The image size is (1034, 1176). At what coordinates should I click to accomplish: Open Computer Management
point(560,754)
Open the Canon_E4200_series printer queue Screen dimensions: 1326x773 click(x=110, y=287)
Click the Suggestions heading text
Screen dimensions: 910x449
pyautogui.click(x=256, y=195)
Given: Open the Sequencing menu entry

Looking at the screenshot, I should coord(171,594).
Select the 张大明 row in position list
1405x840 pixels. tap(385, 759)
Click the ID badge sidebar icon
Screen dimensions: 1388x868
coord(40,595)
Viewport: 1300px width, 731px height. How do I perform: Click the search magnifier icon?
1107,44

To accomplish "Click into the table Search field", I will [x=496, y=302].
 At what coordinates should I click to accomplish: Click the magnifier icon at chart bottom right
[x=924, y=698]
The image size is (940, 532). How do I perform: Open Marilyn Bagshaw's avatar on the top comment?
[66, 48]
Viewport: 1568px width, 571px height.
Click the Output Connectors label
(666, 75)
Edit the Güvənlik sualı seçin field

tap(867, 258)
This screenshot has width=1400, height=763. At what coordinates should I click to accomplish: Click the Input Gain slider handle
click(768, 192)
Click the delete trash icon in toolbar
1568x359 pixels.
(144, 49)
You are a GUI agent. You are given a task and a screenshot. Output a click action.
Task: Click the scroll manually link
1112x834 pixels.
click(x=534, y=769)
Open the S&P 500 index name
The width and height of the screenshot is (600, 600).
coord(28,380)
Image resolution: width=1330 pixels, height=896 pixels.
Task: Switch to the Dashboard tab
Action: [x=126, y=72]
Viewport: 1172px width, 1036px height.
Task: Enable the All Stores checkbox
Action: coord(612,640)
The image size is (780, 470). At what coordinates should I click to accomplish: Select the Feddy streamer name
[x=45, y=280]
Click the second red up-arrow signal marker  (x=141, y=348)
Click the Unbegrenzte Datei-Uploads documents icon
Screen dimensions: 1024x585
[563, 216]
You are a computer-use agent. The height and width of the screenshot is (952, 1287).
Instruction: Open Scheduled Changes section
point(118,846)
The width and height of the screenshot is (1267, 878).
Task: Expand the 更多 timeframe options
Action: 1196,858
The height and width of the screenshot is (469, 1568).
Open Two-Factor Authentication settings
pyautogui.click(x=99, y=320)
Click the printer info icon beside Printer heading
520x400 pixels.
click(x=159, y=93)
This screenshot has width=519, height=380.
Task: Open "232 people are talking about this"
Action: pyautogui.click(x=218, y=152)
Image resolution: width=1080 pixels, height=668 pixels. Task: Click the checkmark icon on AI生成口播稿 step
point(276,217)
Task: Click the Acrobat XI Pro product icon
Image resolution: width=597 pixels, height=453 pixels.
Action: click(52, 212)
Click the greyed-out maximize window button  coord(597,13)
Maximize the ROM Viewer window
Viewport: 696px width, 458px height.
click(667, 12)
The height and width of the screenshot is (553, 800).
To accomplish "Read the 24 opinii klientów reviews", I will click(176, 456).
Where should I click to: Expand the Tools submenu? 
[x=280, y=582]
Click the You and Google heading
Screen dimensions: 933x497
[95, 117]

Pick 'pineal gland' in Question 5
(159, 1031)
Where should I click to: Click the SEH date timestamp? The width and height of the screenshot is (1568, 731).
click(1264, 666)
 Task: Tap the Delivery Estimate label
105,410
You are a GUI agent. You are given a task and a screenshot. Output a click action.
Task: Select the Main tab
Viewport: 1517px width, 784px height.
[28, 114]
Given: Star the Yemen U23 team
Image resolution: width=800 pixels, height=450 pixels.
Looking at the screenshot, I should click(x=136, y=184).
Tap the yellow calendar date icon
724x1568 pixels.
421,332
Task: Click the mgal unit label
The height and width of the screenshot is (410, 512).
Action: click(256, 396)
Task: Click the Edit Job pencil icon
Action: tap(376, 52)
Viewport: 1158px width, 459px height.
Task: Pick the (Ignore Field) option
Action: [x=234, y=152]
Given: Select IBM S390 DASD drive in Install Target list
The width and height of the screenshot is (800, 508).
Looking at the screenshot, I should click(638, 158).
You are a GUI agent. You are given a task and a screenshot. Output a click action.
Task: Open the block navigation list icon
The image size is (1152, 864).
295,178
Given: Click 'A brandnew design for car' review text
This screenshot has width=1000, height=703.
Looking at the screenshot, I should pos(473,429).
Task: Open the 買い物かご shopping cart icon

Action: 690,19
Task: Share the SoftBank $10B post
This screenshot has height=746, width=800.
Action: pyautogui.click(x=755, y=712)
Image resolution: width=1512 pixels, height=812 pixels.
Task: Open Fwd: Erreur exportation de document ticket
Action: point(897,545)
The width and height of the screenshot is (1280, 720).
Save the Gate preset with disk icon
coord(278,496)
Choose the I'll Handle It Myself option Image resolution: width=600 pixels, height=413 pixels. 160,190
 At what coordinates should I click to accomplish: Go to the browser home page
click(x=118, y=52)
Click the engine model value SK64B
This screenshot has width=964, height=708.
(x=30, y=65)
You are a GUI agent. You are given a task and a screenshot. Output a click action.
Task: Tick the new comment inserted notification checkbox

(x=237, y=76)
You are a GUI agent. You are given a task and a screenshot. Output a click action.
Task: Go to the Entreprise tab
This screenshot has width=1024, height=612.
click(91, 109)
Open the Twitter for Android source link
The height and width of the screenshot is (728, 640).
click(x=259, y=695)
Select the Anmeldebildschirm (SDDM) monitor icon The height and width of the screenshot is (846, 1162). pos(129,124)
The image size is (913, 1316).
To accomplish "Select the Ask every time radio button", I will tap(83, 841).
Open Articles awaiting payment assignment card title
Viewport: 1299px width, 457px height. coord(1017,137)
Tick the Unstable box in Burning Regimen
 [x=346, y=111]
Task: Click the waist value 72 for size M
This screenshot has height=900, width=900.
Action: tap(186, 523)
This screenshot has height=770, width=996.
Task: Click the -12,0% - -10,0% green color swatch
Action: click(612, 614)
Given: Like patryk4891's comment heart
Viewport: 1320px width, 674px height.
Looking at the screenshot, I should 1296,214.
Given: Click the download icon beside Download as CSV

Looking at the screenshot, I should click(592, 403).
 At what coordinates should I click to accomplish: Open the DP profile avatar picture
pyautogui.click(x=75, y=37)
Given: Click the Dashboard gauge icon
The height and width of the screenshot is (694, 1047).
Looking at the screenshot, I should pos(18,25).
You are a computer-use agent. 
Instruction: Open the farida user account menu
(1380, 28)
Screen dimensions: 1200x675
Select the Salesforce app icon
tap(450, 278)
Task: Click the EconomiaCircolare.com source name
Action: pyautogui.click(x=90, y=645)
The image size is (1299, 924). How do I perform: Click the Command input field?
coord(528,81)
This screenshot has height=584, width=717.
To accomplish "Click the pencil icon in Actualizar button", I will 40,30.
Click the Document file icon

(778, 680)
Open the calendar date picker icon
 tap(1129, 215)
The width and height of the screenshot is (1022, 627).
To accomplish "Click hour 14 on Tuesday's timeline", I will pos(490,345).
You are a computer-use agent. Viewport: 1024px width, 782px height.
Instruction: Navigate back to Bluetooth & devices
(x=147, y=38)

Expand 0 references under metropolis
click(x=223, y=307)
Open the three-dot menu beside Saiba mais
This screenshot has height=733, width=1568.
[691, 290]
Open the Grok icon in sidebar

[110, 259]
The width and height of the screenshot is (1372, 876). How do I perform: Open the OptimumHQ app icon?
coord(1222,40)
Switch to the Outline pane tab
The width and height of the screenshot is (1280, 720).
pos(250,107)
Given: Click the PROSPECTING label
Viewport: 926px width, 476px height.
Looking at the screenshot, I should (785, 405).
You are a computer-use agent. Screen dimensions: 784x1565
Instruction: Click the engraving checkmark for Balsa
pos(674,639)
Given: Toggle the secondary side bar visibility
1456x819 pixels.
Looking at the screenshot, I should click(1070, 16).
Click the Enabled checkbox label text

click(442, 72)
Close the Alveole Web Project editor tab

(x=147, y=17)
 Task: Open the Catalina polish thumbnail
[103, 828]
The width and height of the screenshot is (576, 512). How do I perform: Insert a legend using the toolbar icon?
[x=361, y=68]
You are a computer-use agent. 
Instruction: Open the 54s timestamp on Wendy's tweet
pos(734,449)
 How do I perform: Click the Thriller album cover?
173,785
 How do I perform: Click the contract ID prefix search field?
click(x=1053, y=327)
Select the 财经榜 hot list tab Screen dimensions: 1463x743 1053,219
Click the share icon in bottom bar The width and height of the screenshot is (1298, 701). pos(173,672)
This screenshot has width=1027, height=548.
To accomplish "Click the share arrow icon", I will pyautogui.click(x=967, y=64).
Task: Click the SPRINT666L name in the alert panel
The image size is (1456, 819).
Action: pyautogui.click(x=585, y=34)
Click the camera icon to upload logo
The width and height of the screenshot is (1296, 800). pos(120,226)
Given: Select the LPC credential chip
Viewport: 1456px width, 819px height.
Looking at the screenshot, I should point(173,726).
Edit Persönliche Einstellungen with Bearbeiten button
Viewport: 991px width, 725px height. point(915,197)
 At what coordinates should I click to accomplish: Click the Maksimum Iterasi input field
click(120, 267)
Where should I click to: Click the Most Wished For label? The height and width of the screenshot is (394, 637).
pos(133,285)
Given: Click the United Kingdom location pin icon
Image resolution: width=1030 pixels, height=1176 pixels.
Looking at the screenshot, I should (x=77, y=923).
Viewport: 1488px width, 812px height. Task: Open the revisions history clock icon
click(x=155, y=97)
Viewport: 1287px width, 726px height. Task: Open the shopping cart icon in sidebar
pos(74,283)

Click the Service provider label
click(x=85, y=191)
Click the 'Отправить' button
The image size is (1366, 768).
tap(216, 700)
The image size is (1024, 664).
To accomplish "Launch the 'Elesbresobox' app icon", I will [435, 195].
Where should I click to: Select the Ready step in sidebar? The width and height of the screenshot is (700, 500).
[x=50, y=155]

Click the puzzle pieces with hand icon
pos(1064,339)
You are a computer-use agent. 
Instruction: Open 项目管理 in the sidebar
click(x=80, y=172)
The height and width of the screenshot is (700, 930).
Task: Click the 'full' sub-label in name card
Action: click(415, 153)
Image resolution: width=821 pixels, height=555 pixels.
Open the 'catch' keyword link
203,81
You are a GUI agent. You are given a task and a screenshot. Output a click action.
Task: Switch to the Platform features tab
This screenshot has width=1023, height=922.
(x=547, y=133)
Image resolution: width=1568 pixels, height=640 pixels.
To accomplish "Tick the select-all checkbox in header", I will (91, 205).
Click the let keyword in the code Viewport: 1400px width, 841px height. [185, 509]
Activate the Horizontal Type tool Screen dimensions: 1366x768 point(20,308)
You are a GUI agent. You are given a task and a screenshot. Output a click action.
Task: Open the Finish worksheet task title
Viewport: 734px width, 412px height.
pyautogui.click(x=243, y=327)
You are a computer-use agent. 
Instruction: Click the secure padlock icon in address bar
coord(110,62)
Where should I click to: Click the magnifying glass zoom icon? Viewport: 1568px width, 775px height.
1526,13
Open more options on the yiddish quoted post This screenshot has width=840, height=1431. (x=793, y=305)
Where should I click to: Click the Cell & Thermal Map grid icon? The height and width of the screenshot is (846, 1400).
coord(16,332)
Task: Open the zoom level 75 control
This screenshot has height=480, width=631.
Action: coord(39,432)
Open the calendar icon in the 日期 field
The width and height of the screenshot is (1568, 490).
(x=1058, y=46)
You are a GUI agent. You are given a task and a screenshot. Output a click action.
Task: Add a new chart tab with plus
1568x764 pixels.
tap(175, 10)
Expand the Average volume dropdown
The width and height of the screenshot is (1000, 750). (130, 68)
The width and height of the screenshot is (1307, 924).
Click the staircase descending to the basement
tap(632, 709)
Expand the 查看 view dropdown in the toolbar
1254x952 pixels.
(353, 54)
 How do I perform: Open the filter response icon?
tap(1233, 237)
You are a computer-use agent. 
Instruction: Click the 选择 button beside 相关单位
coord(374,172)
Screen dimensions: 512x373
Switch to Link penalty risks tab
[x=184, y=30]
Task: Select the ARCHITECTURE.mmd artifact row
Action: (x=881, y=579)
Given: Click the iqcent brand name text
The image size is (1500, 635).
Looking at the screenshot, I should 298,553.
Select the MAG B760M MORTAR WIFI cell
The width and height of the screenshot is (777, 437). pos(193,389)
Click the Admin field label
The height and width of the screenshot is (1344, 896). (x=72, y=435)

### Exercise requirements
Lines with "post" in the records above: copy every one of them.

### Solution to the problem
Task: Share the SoftBank $10B post
Open more options on the yiddish quoted post This screenshot has width=840, height=1431. (x=793, y=305)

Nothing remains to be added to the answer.